2022年06月11日
峠 最後のサムライ
監督・脚本:小泉堯史
原作:司馬遼太郎「峠」
撮影:上田正治、北澤弘之
美術:酒井賢
衣裳デザイン:黒澤和子
主題歌:「何処(いずこ)へ」石川さゆり
出演:役所広司(河井継之助)、松たか子(おすが)、香川京子(お貞)、田中泯(河井代右衛門)、永山絢斗(松蔵)、芳根京子(むつ)、坂東龍汰(小山正太郎)、榎木孝明(川島億次郎)、花輪求馬(花輪求馬)、AKIRA(山本帯刀)、東出昌大(徳川慶喜)、佐々木蔵之介(小山良運)、井川比佐志(月泉和尚 )、山本 學(老人)、吉岡秀隆(岩村精一郎)、仲代達矢(牧野雪堂 )

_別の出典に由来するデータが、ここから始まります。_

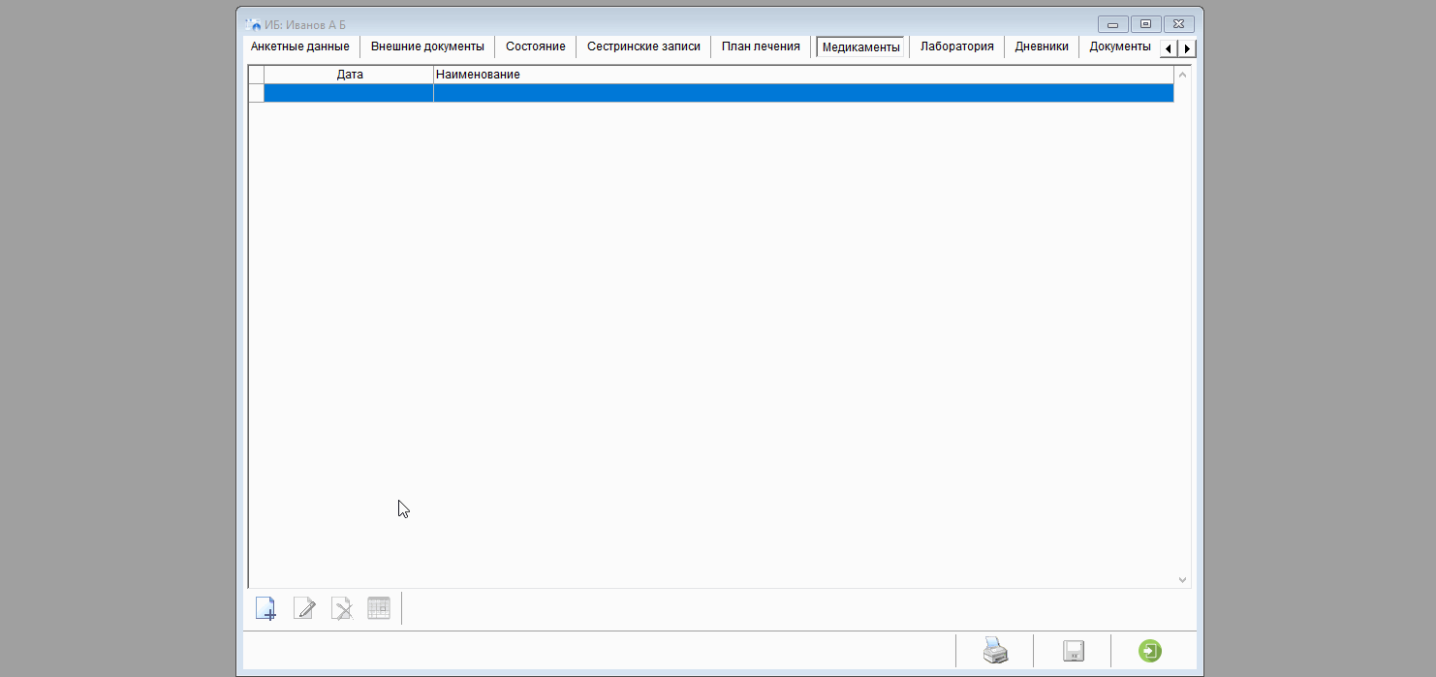The height and width of the screenshot is (677, 1436).
Task: Switch to Внешние документы tab
Action: tap(427, 46)
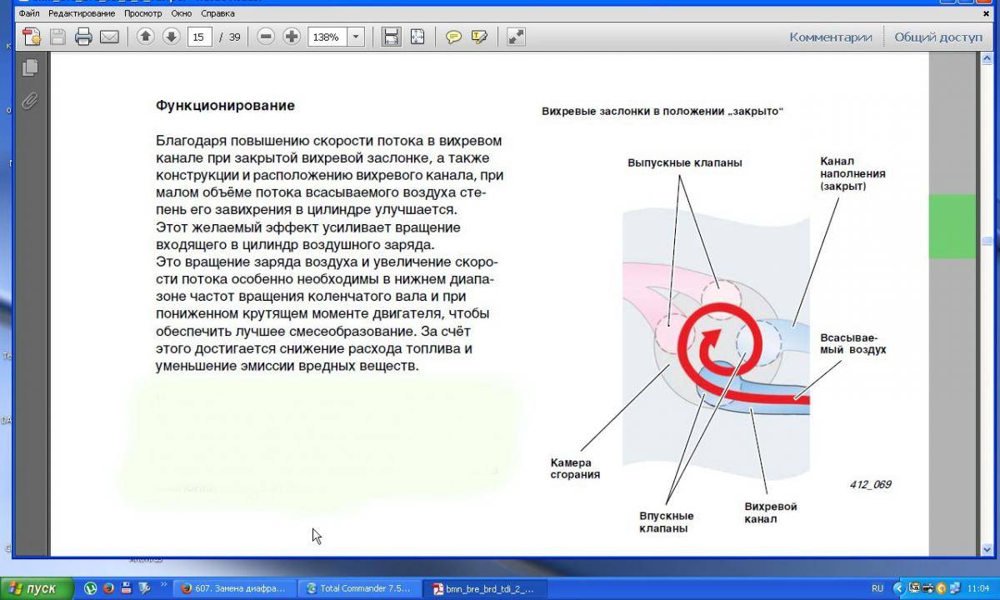
Task: Switch to full-screen read mode
Action: pos(516,37)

慶応3年(1867年)、大政奉還。260年余りに及んだ徳川幕府は終焉を迎え、諸藩は東軍と西軍に二分していく。
慶応4年、鳥羽・伏見の戦いを皮切りに戊辰戦争が勃発した。越後の小藩、長岡藩の家老・河井継之助は、東軍・西軍いずれにも属さない、武装中立を目指す。戦うことが当たり前となっていた武士の時代、民の暮らしを守るために、戦争を避けようとしたのだ。だが、和平を願って臨んだ談判は決裂。継之助は徳川譜代の大名として義を貫き、西軍と砲火を交えるという決断を下す。
妻を愛し、国を想い、戦の無い世を願った継之助の、最後の戦いが始まった……
人の上に立つ、率いる立場の辛さがわかる作品。河井継之助はグローバルな考えを持つ人で中立を保ち、仲介役をかって出たが成しえませんでした。旧恩を忘れず筋を通した結果、敵軍50,000人に、たった690人で立ち向かうことになった長岡藩。一時は落城、取返し、また敵の手に落ちることになりました。藩の規模のわりに戦死者が多いのは、熾烈な闘いを物語っています。
戦が始まる前の穏やかな日常や、夫婦仲睦まじい様子が丁寧に描かれます。最後の武士としての矜持を保った男たちは本望かもしれませんがが、夫や息子を送り出す女たちはさぞ無念であったでしょう。表には出さず声をしのんで泣いただろうと想像がつきます。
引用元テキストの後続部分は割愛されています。